● **Problem statement**: Exact duplicates of all the records are needed.

========

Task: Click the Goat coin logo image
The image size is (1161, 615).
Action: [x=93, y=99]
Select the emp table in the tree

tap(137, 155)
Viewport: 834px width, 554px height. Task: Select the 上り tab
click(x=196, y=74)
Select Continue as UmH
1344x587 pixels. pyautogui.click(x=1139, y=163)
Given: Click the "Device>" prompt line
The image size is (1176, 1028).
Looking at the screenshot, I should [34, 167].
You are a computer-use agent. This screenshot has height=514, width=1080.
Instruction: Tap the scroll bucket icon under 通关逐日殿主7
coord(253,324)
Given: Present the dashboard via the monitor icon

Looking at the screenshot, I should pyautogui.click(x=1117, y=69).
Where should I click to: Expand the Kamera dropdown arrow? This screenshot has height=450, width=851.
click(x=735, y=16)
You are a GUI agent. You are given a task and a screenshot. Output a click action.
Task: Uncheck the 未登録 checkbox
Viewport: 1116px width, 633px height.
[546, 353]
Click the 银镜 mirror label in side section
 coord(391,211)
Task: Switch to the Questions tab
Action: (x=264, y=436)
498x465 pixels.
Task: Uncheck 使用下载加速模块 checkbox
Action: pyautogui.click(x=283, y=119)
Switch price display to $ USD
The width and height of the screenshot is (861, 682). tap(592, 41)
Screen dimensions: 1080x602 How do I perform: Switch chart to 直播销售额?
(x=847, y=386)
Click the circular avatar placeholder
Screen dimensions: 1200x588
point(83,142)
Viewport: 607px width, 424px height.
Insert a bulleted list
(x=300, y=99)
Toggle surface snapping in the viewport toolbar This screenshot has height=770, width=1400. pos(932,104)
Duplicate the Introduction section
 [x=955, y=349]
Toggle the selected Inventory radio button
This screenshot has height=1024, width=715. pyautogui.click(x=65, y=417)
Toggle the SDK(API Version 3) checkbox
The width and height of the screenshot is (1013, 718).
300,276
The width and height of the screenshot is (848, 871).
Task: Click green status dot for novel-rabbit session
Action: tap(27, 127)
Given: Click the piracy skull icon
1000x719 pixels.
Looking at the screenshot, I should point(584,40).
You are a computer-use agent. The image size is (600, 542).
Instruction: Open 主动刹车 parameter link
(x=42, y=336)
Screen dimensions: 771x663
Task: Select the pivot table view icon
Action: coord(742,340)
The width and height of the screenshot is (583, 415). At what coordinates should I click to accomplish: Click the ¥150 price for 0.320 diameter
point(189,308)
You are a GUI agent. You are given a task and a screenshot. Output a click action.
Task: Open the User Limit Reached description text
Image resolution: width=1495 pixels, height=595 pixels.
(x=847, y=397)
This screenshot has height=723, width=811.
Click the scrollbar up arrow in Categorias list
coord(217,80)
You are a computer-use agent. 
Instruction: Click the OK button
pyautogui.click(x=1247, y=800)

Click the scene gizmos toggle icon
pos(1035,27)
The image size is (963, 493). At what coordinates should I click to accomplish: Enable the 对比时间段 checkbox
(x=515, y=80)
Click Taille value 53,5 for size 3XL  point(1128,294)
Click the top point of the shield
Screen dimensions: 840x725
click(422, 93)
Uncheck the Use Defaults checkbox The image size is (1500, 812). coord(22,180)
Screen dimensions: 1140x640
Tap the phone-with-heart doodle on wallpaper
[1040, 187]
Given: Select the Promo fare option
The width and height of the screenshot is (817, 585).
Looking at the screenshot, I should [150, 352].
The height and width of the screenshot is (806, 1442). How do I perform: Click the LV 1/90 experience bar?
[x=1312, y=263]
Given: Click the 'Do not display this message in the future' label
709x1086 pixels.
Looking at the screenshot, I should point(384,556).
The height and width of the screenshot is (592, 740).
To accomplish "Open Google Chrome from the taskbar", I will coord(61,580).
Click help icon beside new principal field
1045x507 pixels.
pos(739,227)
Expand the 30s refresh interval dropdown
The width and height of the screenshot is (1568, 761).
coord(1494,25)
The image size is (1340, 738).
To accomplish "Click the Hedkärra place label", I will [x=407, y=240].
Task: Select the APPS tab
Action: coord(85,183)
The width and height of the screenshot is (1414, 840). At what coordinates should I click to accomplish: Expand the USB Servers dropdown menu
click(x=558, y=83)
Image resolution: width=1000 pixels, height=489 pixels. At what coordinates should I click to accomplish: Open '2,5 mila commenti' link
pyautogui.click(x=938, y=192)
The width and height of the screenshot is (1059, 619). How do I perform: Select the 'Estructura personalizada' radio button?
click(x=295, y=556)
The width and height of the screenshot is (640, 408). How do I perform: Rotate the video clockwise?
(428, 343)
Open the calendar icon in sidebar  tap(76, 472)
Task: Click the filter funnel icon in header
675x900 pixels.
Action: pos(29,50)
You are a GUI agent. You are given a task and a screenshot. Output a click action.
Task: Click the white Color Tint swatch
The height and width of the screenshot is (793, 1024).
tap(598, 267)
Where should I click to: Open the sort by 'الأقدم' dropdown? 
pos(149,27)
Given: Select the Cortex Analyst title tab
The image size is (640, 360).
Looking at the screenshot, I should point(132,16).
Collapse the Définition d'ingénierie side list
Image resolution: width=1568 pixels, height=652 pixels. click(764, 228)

========

● **Problem solution**:
Task: Click the Goat coin logo image
The image size is (1161, 615).
Action: [x=93, y=99]
Select the emp table in the tree

tap(137, 155)
Viewport: 834px width, 554px height. Task: Select the 上り tab
click(x=196, y=74)
Select Continue as UmH
1344x587 pixels. pyautogui.click(x=1139, y=163)
Given: Click the "Device>" prompt line
The image size is (1176, 1028).
Looking at the screenshot, I should [34, 167].
You are a computer-use agent. This screenshot has height=514, width=1080.
Instruction: Tap the scroll bucket icon under 通关逐日殿主7
coord(253,324)
Given: Present the dashboard via the monitor icon

Looking at the screenshot, I should pyautogui.click(x=1117, y=69).
Where should I click to: Expand the Kamera dropdown arrow? This screenshot has height=450, width=851.
click(x=735, y=16)
You are a GUI agent. You are given a task and a screenshot. Output a click action.
Task: Uncheck the 未登録 checkbox
Viewport: 1116px width, 633px height.
[546, 353]
Click the 银镜 mirror label in side section
 coord(391,211)
Task: Switch to the Questions tab
Action: (x=264, y=436)
498x465 pixels.
Task: Uncheck 使用下载加速模块 checkbox
Action: pyautogui.click(x=283, y=119)
Switch price display to $ USD
The width and height of the screenshot is (861, 682). tap(592, 41)
Screen dimensions: 1080x602 How do I perform: Switch chart to 直播销售额?
(x=847, y=386)
Click the circular avatar placeholder
Screen dimensions: 1200x588
point(83,142)
Viewport: 607px width, 424px height.
Insert a bulleted list
(x=300, y=99)
Toggle surface snapping in the viewport toolbar This screenshot has height=770, width=1400. pos(932,104)
Duplicate the Introduction section
 [x=955, y=349]
Toggle the selected Inventory radio button
This screenshot has height=1024, width=715. pyautogui.click(x=65, y=417)
Toggle the SDK(API Version 3) checkbox
The width and height of the screenshot is (1013, 718).
300,276
The width and height of the screenshot is (848, 871).
Task: Click green status dot for novel-rabbit session
Action: tap(27, 127)
Given: Click the piracy skull icon
1000x719 pixels.
Looking at the screenshot, I should point(584,40).
You are a computer-use agent. The image size is (600, 542).
Instruction: Open 主动刹车 parameter link
(x=42, y=336)
Screen dimensions: 771x663
Task: Select the pivot table view icon
Action: coord(742,340)
The width and height of the screenshot is (583, 415). At what coordinates should I click to accomplish: Click the ¥150 price for 0.320 diameter
point(189,308)
You are a GUI agent. You are given a task and a screenshot. Output a click action.
Task: Open the User Limit Reached description text
Image resolution: width=1495 pixels, height=595 pixels.
(x=847, y=397)
This screenshot has height=723, width=811.
Click the scrollbar up arrow in Categorias list
coord(217,80)
You are a computer-use agent. 
Instruction: Click the OK button
pyautogui.click(x=1247, y=800)

Click the scene gizmos toggle icon
pos(1035,27)
The image size is (963, 493). At what coordinates should I click to accomplish: Enable the 对比时间段 checkbox
(x=515, y=80)
Click Taille value 53,5 for size 3XL  point(1128,294)
Click the top point of the shield
Screen dimensions: 840x725
click(422, 93)
Uncheck the Use Defaults checkbox The image size is (1500, 812). coord(22,180)
Screen dimensions: 1140x640
Tap the phone-with-heart doodle on wallpaper
[1040, 187]
Given: Select the Promo fare option
The width and height of the screenshot is (817, 585).
Looking at the screenshot, I should [150, 352].
The height and width of the screenshot is (806, 1442). How do I perform: Click the LV 1/90 experience bar?
[x=1312, y=263]
Given: Click the 'Do not display this message in the future' label
709x1086 pixels.
Looking at the screenshot, I should point(384,556).
The height and width of the screenshot is (592, 740).
To accomplish "Open Google Chrome from the taskbar", I will coord(61,580).
Click help icon beside new principal field
1045x507 pixels.
pos(739,227)
Expand the 30s refresh interval dropdown
The width and height of the screenshot is (1568, 761).
coord(1494,25)
The image size is (1340, 738).
To accomplish "Click the Hedkärra place label", I will [x=407, y=240].
Task: Select the APPS tab
Action: coord(85,183)
The width and height of the screenshot is (1414, 840). At what coordinates should I click to accomplish: Expand the USB Servers dropdown menu
click(x=558, y=83)
Image resolution: width=1000 pixels, height=489 pixels. At what coordinates should I click to accomplish: Open '2,5 mila commenti' link
pyautogui.click(x=938, y=192)
The width and height of the screenshot is (1059, 619). How do I perform: Select the 'Estructura personalizada' radio button?
click(x=295, y=556)
The width and height of the screenshot is (640, 408). How do I perform: Rotate the video clockwise?
(428, 343)
Open the calendar icon in sidebar  tap(76, 472)
Task: Click the filter funnel icon in header
675x900 pixels.
Action: pos(29,50)
You are a GUI agent. You are given a task and a screenshot. Output a click action.
Task: Click the white Color Tint swatch
The height and width of the screenshot is (793, 1024).
tap(598, 267)
Where should I click to: Open the sort by 'الأقدم' dropdown? 
pos(149,27)
Given: Select the Cortex Analyst title tab
The image size is (640, 360).
Looking at the screenshot, I should point(132,16).
Collapse the Définition d'ingénierie side list
Image resolution: width=1568 pixels, height=652 pixels. click(764, 228)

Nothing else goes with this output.